* SELECTED PASSAGE:
## Begin

Vestre Innlandet District Court () is a district court located in Innlandet county, Norway. This court is based at four different courthouses which are located in Gjøvik, Fagernes, Lillehammer, and Vågåmo. The court serves the western part of the county which includes cases from 24 municipalities. The court in Gjøvik accepts cases from the municipalities of Gjøvik, Gran, Nordre Land, Søndre Land, Vestre Toten, and Vestre Toten. The court in Lillehammer accepts cases from the municipalities of Gausdal, Lillehammer, Ringebu, Sør-Fron, and Øyer. The court in Fagernes accepts cases from the municipalities of Etnedal, Nord-Aurdal, Sør-Aurdal, Vestre Slidre, Vang, and Øystre Slidre. The court in Vågåmo accepts cases from the municipalities of Dovre, Lesja, Lom, Nord-Fron, Sel, Skjåk, and Vågå. The court is subordinate to the Eidsivating Court of Appeal.

## End

* MATERIAL PROVIDED:
## Begin

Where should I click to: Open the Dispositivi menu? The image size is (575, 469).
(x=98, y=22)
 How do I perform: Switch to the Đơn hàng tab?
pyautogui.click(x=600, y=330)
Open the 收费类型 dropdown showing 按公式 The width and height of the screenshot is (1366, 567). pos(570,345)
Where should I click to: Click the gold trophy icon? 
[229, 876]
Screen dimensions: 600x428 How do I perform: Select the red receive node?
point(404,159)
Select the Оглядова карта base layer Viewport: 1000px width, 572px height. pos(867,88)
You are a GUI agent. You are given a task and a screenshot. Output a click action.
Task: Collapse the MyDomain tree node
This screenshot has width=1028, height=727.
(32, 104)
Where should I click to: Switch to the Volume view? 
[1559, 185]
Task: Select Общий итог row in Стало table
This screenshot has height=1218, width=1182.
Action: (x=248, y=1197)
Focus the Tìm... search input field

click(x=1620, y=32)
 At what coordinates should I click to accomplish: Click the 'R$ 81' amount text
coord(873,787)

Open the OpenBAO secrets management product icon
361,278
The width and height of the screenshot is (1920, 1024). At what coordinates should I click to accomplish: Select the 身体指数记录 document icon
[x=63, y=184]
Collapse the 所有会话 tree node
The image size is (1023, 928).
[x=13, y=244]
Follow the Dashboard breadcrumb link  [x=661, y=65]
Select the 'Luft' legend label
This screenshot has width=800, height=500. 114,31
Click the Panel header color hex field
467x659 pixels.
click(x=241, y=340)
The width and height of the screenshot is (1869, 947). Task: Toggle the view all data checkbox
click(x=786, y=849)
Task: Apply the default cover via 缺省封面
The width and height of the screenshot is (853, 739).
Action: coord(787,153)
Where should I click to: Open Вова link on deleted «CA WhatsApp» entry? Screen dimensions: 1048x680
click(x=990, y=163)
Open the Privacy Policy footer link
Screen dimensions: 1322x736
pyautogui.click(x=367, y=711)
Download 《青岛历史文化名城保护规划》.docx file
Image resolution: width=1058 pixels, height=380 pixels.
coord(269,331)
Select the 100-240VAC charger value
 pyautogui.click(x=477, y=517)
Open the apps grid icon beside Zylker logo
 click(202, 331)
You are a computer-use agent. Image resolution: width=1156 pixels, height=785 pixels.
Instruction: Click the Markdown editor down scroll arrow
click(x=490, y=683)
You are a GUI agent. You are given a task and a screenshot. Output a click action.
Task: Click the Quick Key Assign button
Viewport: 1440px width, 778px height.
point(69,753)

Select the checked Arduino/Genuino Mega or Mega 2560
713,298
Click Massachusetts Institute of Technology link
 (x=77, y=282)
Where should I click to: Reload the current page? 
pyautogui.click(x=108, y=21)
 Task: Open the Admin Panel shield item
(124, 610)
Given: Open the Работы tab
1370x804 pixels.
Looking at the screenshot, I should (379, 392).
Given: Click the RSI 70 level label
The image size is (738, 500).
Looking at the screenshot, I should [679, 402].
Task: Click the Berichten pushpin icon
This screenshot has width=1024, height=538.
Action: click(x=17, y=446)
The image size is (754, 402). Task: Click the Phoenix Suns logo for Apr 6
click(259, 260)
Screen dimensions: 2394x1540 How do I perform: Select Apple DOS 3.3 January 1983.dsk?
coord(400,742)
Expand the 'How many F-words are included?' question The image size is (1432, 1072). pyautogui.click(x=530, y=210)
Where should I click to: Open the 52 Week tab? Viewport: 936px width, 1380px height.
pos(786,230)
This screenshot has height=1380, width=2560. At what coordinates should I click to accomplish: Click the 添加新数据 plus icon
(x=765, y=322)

## End

* EXERCISE SET:
1) Answer these questions from the passage on Vestre Innlandet District Court:
(a) From how many municipalities does the court take cases?
(b) To which court is it subordinate?
(c) Which of its courthouses accepts cases from Lesja?
2) Within the entries, rewrite the lines from the one containing "Screen dimensions: 2394x1540" through the end of the entries, changing "Select" to "Choose" and leaving everything else as it is.

* RESPONSES:
1)
(a) 24
(b) The Eidsivating Court of Appeal
(c) The courthouse in Vågåmo

2)
Screen dimensions: 2394x1540 How do I perform: Choose Apple DOS 3.3 January 1983.dsk?
coord(400,742)
Expand the 'How many F-words are included?' question The image size is (1432, 1072). pyautogui.click(x=530, y=210)
Where should I click to: Open the 52 Week tab? Viewport: 936px width, 1380px height.
pos(786,230)
This screenshot has height=1380, width=2560. At what coordinates should I click to accomplish: Click the 添加新数据 plus icon
(x=765, y=322)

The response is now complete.